Requests:
**a.** List every aspect of the invention that the heavy oil recovery patent summary below sets out in its sentences beginning "It is therefore a primary aspect" and "It is another aspect."
**b.** Write a continuation of the heavy oil recovery patent summary below, starting after its final sentence.

Passage to read:
┄┄┄┄┄┄┄┄┄┄┄┄┄┄┄┄┄┄┄┄
SUMMARY OF THE INVENTION
Accordingly, this invention provides a method for recovering heavy
oil from reservoirs in thin formations, which formations are
provided with a drilled and cased well having the vertical section
of the well cemented. The well has a vertical portion and a
horizontal portion wherein there is a foraminous liner along the
horizontal portion. The horizontal portion has a proximal end and a
distal end. The method provides an insulated steam injection tubing
within the vertical and horizontal portions of the well, extending
to near the distal end of the horizontal portion. A production
tubing is provided within the vertical portion of the well
terminating adjacent the lower end of the vertical portion of the
well. Steam vapour and hot water condensate are injected into the
steam injection tubing whereby a portion of the injected steam
flows through the liner back towards the vertical portion of the
well. The injected steam vapour rises and is driven by pressure and
buoyancy vertically into the reservoir and heats the oil and the
heated oil and steam condensate drain downward and towards the
proximal end of the horizontal portion through the foraminous liner
into said annulus and are transported to the surface through said
production tubing.
It is therefore a primary aspect of one embodiment of this
invention to provide an economically viable method to recover
viscous oil in an unconsolidated heavy oil reservoir using the same
horizontal wells as have already been used for primary
production.
It is another aspect of an embodiment of this invention to promote
the enhanced or supplemental recovery of oil from unconsolidated
heavy oil reservoirs with a gravity assisted process using a single
horizontal wellbore.
It is another aspect of an embodiment of this invention to promote
counter-current flow of injected steam rising and driven by
pressure and buoyancy in the formation and heated oil and steam
condensate draining downwardly to the horizontal producer.
It is another aspect of an embodiment of this invention to
accelerate the gravity drainage recovery process by taking
advantage of the pressure drop in the annular space formed by an
insulated tubing string and a slotted liner or perforated casing to
initiate a partial steam drive process, to drive the steam chamber
from the toe of the well towards the heel.
It is another aspect of an embodiment of this invention to provide
a continuous thermally enhanced oil production process from a
single horizontal wellbore at the end of the primary production
operation.
It is another aspect of an embodiment of this invention to provide
a commercially viable oil production method which substantially
reduces sand production during oil inflow into a single horizontal
wellbore.
BRIEF DESCRIPTION OF THE DRAWINGS
FIG. 1 is a cross-sectional perspective view through a heavy oil
reservoir and the horizontal wellbore which penetrates the
hydrocarbon-bearing zone.
FIG. 2 is a schematic cross-sectional view of the horizontal
wellbore of FIG. 1 illustrating the various stages in the
development and movement of the steam chamber along the horizontal
wellbore during the recovery process according to the
invention.
┄┄┄┄┄┄┄┄┄┄┄┄┄┄┄┄┄┄┄┄
Items in a dataset
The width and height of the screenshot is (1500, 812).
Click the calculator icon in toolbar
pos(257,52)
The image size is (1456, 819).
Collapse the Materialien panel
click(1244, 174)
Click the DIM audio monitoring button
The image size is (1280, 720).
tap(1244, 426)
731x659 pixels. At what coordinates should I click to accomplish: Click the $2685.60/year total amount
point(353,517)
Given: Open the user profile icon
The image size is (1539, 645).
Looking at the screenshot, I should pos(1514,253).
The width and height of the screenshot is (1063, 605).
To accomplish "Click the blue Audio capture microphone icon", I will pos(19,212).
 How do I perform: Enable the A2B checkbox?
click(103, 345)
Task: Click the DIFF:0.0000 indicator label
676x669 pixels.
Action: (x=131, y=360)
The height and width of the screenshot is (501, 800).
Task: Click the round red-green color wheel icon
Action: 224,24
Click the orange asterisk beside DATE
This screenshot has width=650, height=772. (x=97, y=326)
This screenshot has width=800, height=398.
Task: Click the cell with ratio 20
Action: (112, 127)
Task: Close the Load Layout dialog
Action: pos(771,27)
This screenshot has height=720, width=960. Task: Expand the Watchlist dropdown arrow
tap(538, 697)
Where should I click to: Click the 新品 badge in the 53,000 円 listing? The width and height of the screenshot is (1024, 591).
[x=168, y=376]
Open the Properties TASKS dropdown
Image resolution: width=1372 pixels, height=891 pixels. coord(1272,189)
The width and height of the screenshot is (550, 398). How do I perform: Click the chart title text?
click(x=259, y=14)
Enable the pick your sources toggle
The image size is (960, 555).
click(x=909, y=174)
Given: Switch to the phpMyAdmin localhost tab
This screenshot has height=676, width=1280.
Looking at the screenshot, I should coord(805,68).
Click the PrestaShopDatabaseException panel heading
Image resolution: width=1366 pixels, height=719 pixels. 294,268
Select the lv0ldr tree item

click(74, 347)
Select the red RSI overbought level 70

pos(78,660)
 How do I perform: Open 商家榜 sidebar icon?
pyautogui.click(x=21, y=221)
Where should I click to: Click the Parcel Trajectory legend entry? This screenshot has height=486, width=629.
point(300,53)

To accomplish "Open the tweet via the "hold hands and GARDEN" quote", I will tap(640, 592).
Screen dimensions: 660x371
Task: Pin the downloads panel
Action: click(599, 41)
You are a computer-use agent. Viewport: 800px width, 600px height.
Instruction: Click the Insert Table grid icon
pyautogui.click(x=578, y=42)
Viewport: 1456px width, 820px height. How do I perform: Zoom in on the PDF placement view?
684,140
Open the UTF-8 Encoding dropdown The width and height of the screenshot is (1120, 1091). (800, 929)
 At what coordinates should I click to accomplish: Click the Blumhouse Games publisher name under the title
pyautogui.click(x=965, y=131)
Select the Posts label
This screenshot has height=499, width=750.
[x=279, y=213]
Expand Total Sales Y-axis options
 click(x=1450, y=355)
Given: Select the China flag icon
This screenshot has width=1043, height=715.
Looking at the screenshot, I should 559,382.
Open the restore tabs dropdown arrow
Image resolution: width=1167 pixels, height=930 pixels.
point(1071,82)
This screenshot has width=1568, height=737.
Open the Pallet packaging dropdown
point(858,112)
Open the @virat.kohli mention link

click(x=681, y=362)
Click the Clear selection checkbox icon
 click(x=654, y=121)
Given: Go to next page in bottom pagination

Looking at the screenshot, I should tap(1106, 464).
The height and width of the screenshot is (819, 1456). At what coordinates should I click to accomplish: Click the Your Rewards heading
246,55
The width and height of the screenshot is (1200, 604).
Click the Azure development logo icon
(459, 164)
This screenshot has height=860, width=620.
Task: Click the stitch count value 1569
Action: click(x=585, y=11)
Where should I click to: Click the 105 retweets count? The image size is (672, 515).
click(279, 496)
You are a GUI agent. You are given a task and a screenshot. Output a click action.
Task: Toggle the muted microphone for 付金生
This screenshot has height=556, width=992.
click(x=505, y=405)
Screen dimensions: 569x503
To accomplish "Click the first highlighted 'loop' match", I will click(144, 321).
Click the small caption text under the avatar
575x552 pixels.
┄┄┄┄┄┄┄┄┄┄┄┄┄┄┄┄┄┄┄┄
Answer set:
**a.**
1. Recovering viscous oil economically from an unconsolidated heavy oil reservoir using the same horizontal wells already used for primary production.
2. Promoting enhanced or supplemental recovery of oil from unconsolidated heavy oil reservoirs with a gravity assisted process using a single horizontal wellbore.
3. Promoting counter-current flow of injected steam, which rises in the formation under pressure and buoyancy, while heated oil and steam condensate drain downward to the horizontal producer.
4. Accelerating the gravity drainage recovery process by using the pressure drop in the annular space between an insulated tubing string and a slotted liner or perforated casing. This starts a partial steam drive that moves the steam chamber from the toe of the well toward the heel.
5. Providing a continuous thermally enhanced oil production process from a single horizontal wellbore at the end of the primary production operation.
6. Providing a commercially viable oil production method that substantially reduces sand production during oil inflow into a single horizontal wellbore.

**b.**
FIG. 3 is a schematic cross-sectional view of the distal end of the
wellbore of FIG. 1 illustrating the use of a thermal packer with an
embodiment of the invention.
DESCRIPTION OF THE PREFERRED EMBODIMENTS
Referring to FIG. 1, the drawing illustrates a subterranean
unconsolidated formation or reservoir 10, which contains initially
mobile or partially mobile but viscous heavy oil deposit. A
wellbore having a substantially vertical section 12 and a
substantially horizontal section 14 penetrates the formation. The
techniques for drilling a horizontally deviated wellbore are well
established and will not be discussed further. A continuous casing
element 16 extending through the vertical section is cemented to
the surrounding earth with preferably thermally stable cement.
Though the described process can be applied to non-thermally
equipped wells especially for lower pressure operations, a
thermally-stable cement avoids potential heat damage to the
vertical section of the well. The horizontal section 14 is
completed with a slotted liner 18 having perforations extending
essentially along the entire length of the wellbore. Initially oil
is recovered from the reservoir under primary production,
solution-gas drive mechanisms. While initial production is not a
condition for the application of this invention, it improves the
injectivity of steam in the follow-up process.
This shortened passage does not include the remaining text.